═════ Source material ═════

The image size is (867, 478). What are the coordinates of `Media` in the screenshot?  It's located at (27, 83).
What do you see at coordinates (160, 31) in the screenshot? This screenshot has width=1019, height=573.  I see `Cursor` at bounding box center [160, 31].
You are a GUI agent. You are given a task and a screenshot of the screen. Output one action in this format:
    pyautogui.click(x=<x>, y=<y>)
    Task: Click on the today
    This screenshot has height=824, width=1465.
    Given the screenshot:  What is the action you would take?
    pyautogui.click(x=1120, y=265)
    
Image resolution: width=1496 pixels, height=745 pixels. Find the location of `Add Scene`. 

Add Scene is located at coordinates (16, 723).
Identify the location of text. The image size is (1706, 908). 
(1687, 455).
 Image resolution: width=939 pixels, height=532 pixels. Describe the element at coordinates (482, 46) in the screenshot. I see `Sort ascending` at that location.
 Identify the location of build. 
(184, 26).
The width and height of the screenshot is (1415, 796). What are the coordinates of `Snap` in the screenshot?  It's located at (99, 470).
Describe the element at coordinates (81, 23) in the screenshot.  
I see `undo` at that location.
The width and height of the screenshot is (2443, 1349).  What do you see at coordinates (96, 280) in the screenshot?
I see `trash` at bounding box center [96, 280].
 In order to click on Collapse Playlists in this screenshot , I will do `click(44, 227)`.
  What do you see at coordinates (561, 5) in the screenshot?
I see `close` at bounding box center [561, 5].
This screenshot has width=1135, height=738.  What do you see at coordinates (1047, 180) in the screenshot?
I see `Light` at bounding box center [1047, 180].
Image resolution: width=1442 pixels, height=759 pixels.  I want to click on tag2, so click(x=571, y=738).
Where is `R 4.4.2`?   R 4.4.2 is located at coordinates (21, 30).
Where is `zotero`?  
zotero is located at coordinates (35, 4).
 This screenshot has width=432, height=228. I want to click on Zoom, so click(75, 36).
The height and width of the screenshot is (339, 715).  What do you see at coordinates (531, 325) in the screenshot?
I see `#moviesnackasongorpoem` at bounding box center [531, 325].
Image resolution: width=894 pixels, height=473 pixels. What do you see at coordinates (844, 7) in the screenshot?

═════

● **Directions**: Please arrange the stretch of the rows from the line containing "In order to" through the end of the rows, both ends included, as a JSON list of strings with one string per line and blank lines left out.

● **The output**:
[
  " In order to click on Collapse Playlists in this screenshot , I will do `click(44, 227)`.",
  "  What do you see at coordinates (561, 5) in the screenshot?",
  "I see `close` at bounding box center [561, 5].",
  "This screenshot has width=1135, height=738.  What do you see at coordinates (1047, 180) in the screenshot?",
  "I see `Light` at bounding box center [1047, 180].",
  "Image resolution: width=1442 pixels, height=759 pixels.  I want to click on tag2, so click(x=571, y=738).",
  "Where is `R 4.4.2`?   R 4.4.2 is located at coordinates (21, 30).",
  "Where is `zotero`?  ",
  "zotero is located at coordinates (35, 4).",
  " This screenshot has width=432, height=228. I want to click on Zoom, so click(75, 36).",
  "The height and width of the screenshot is (339, 715).  What do you see at coordinates (531, 325) in the screenshot?",
  "I see `#moviesnackasongorpoem` at bounding box center [531, 325].",
  "Image resolution: width=894 pixels, height=473 pixels. What do you see at coordinates (844, 7) in the screenshot?"
]